>> Start Extracted text
Ask Barry Soskin to name his favorite all-time Chicago Blackhawks player.

"Besides Keith Magnuson?" he'll answer rhetorically.

That choice tells much about a person.

Magnuson wore his heart and a lot of blood - his and others' - on his sleeve standing up for teammates as a brawling Blackhawks defenseman and team captain in the 1970s.

Despite his point total being a tenth of his 1,442 penalty minutes, respect for Magnuson led the organization to retire his No. 3 jersey five years after his 2003 death in a car crash.

Soskin's reasoning is this: "Who had less talent and made more of it?"

A former recreational-league defenseman who said he was not quite good enough to make the junior teams he tried out for growing up in Rogers Park, as an adult Soskin helps hockey players try to reach their potential.

For more than 30 years Soskin has served as a minor- and junior-league hockey team owner, president, CEO, general manager, volunteer and all-around supporter.

"And scapegoat," he added.

"I probably should sit down and count one day, but I've probably had more than 60, 70 years worth of teams," said Soskin, 66, who for 39 years has lived in the same Arlington Heights home with his wife, Fran.

"I've learned a lot at all of them, which I've tried to take with me everywhere," he said.

Like the old song goes, he means everywhere, man.

Soskin has been affiliated with teams in the East Coast Hockey League, Central Hockey League, United States Hockey League, North American Hockey League, Continental Junior Hockey League, Southeast Hockey League and, currently, the Federal Prospects Hockey League.
>> End Extracted text
>> Start Data lines
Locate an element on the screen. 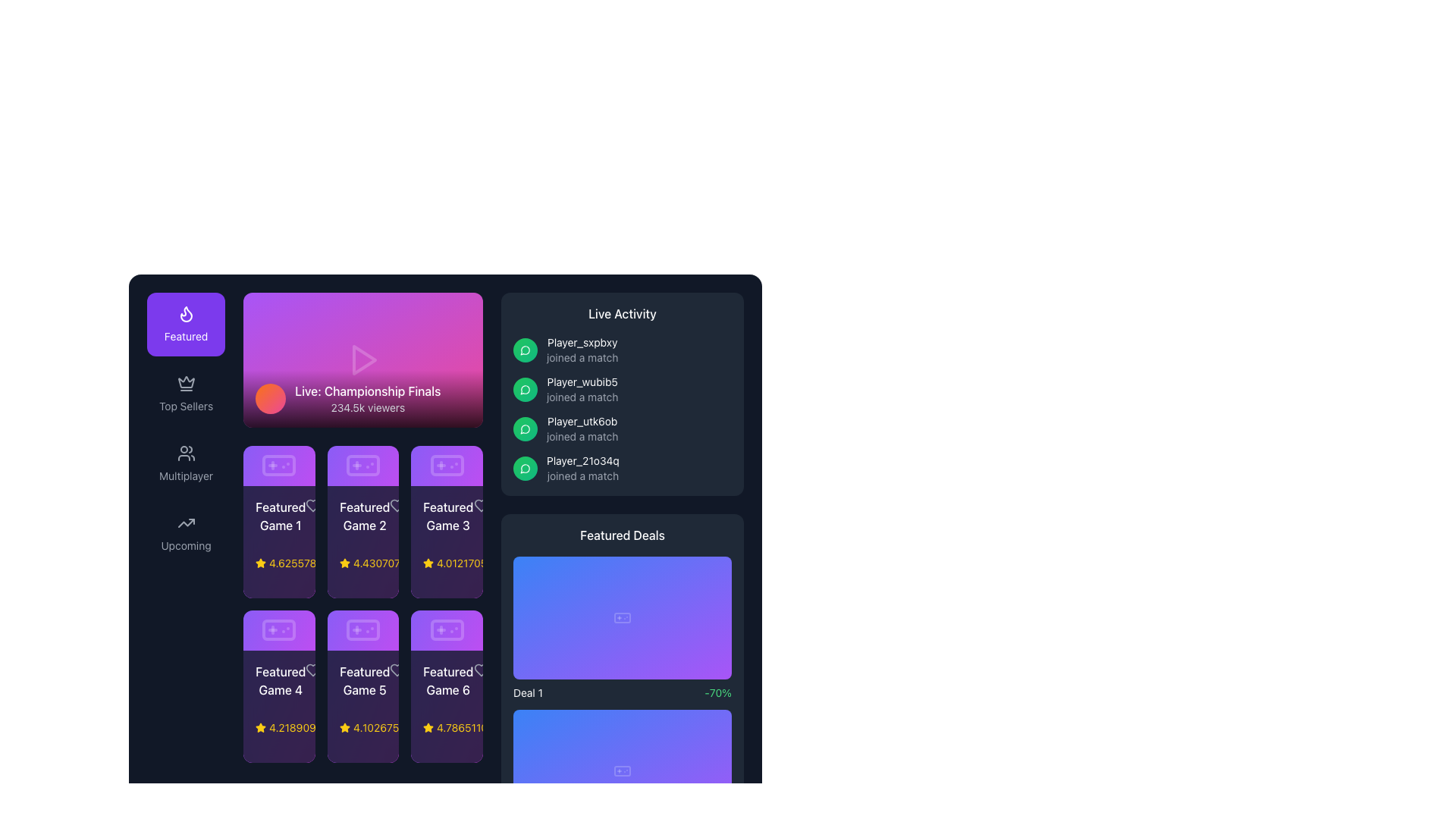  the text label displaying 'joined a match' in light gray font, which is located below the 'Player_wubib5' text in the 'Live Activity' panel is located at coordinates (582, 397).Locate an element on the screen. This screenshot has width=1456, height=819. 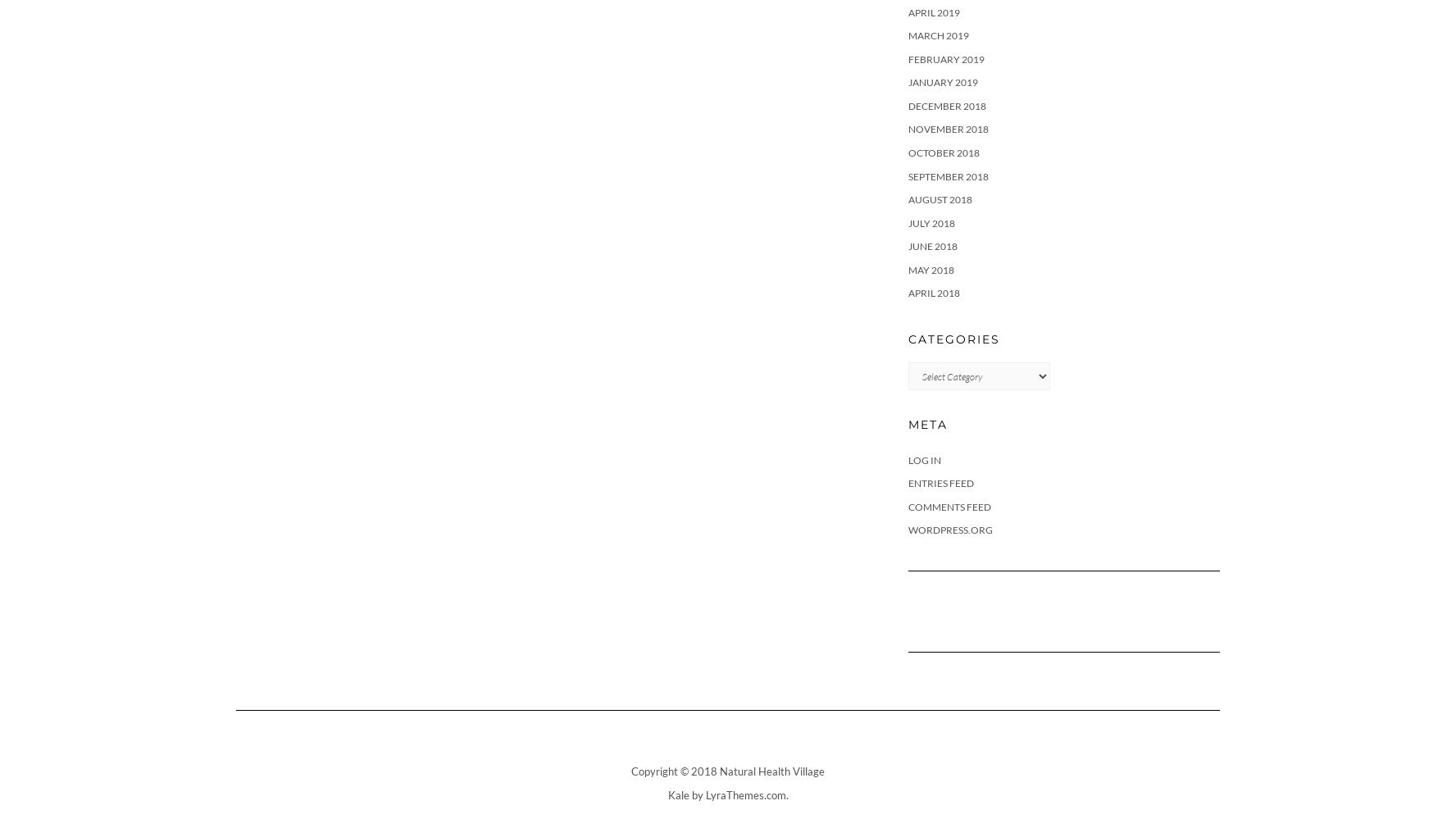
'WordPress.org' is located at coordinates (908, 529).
>> End Data lines
Task requirements
A. In one to three sentences, explain why Soskin names Keith Magnuson as his favorite Blackhawks player, based on the reasoning the Barry Soskin profile quotes.
B. Reproduce the stretch of the Barry Soskin profile from "Despite his point" through "and all-around supporter.".
The material above has no connection to the Barry Soskin profile.

The replies
A. Soskin picks Magnuson because of his own question: "Who had less talent and made more of it?" To Soskin, no player made more of less talent than Magnuson did.

B.
Despite his point total being a tenth of his 1,442 penalty minutes, respect for Magnuson led the organization to retire his No. 3 jersey five years after his 2003 death in a car crash.

Soskin's reasoning is this: "Who had less talent and made more of it?"

A former recreational-league defenseman who said he was not quite good enough to make the junior teams he tried out for growing up in Rogers Park, as an adult Soskin helps hockey players try to reach their potential.

For more than 30 years Soskin has served as a minor- and junior-league hockey team owner, president, CEO, general manager, volunteer and all-around supporter.